According to the manufacturer of this unit, the bypass is plumbed this way to make certain that return water to the boiler is always at or above 120 degrees farenheit so that condensate will not collect inside the boiler.
Do you think it's possible that the manufacturer is misinforming me or are they trying to bypass the home heating to prolong the life of their boiler? After all, they did say that the warranty would be voided if the boiler showed signs of condensate damage to the boiler due to return temp being too low.
Ken, if I post a link to a picture of this setup would you have a look at it to determine if it is correct and tell me what should be done to correct any problems if it's plumbed wrong?
Vic
What Weil McLain does in boiler that cannot tolerate a low return water temp is to use a mix valve but I am not in favor of that either because they do not support parts for that valve for as long as the boiler lasts. A second pump might be overkill since you don't have a large water volume. If the reason the manufacturer specs the bypass the way you have it, then you definitely don't want to change it. You will probably find that it will onle need to be open about 5 % or slightly more. Don't open it too far or you will have a boiler off on high limit and radiators that are not hot enough. Sorry for sounding off like I knew it all because the reason for your bypass is valid and I did not see it.
Ken
Victorious1_1
01-05-05, 06:28 PM
Thanks for getting back to me on this Ken.

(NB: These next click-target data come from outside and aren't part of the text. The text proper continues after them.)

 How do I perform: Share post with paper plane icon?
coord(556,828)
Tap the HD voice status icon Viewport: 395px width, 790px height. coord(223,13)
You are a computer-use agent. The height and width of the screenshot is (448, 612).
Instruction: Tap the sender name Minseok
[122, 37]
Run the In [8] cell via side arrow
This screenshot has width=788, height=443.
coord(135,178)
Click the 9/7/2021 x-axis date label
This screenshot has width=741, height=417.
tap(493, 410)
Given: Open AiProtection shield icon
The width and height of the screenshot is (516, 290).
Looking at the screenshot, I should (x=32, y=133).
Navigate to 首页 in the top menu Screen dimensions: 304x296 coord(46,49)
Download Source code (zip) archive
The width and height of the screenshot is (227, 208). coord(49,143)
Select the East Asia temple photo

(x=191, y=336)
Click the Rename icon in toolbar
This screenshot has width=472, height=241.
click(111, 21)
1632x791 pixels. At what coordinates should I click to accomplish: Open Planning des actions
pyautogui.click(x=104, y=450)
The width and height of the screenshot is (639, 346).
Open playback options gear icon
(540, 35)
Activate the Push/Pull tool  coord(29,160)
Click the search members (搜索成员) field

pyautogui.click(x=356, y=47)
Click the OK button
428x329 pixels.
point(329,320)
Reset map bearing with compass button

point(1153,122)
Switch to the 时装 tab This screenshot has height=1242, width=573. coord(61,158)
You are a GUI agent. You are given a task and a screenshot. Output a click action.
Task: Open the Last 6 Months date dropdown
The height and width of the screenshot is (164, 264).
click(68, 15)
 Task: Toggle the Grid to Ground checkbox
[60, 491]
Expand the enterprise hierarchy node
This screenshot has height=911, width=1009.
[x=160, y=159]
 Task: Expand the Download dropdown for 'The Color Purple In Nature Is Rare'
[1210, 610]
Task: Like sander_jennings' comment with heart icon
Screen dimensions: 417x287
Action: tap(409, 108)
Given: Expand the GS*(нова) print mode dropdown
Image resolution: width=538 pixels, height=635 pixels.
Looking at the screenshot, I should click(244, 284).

You are so accurate 99.99% of the time that I really worried that I had a problem here, but, I feel confident in your last reply and will only open the bypass a maximum of 5% if needed to keep the return temp up.
You would think that if the manufacturer felt that return water temp was so critical that they would have installed or recommended an aquastat on the return line to shut off or cycle the circulator if the return temp was too low.
Is this something I should consider doing on my own or should I just let it be? It seems to work fine presently, but, I am having a professional come to give it an annual inspection this Friday.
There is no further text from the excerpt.